Adding a fourth re-ranking / business policy stage (~10ms) for diversity, freshness, ads, and exposure fairness is the senior touch — it lets you respond to product asks without retraining the core model.
Features that actually move the needle
Group features by how cheap they are to compute:
- Document features (precomputed): listing quality score, seller reputation, price percentile, recency, photo count, embedding.
- Query features (computed once per request): embedding, intent tag, length, language, query frequency.
- Query × Document features (computed for top-K): BM25, embedding similarity, click-through history at the (query, listing) pair, geographic distance, price-vs-budget.
- Personalization features (per user, optional): past purchases, dwell-time signals, seller preferences. Be honest about cold-start.

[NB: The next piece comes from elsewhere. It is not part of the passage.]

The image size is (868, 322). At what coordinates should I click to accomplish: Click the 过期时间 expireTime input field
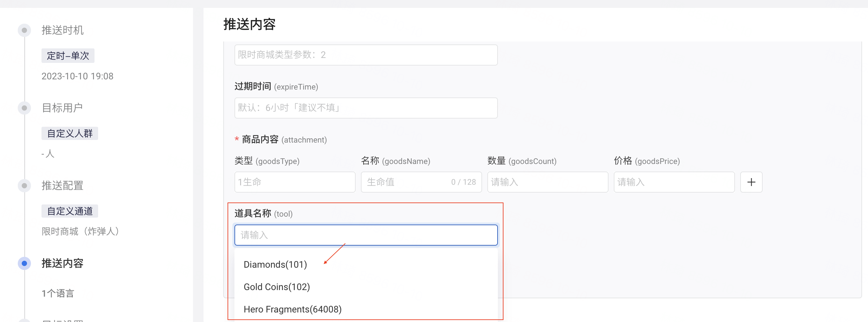[x=366, y=108]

Mention training-serving consistency: feature logic must produce identical values at training and serving time, otherwise online wins evaporate.
Training data and labels
Real ranking labels are messy. Walk through the trade-offs:
- Implicit signals (clicks, dwell, conversion) are abundant but biased toward what the system already shows — propose inverse propensity weighting or counterfactual evaluation.
- Human relevance judgments are unbiased but expensive — reserve for evaluation, not training.
- Pairwise / listwise labels beat pointwise for ranking — mention LambdaMART or a listwise NN loss.
Cold-start for new listings is real. Bootstrap with content-based features and an exploration budget (e.g., 5% of impressions to inventory under N views).
Evaluation lens
Senior interviewers want both offline and online evaluation:
- Offline: NDCG@10 on a held-out judged set, AUC on click data, slice analysis by query class (head, torso, tail), recall@K on the retrieval stage.
- Online: A/B test on CTR, conversion, abandoned searches, time-to-click. Pre-register the success metric so you do not p-hack after launch.
- Guardrails: latency p50/p99, query coverage (queries returning zero results), exposure fairness across sellers.
Failure modes the loop will probe
- Popularity bias: rich-get-richer loops where new sellers can't break in. Counter with exploration and exposure regularization.
- Train-serve skew: features computed in batch differ from online. Catch with shadow traffic comparing offline and online feature values.
- Latency tail: a single slow shard kills p99. Use timeouts per stage with a graceful fallback to the cached lexical result.
- Drift: query distribution shifts after marketing campaigns or product launches. Monitor query-class mix and retrigger training when it shifts beyond a threshold.
What the architect signal looks like
Strong candidates close with a one-paragraph trade-off summary: which stage they would invest in first given two engineers and three months, why, and what they would explicitly defer (e.g., personalization until logged-in conversion data has enough volume per user).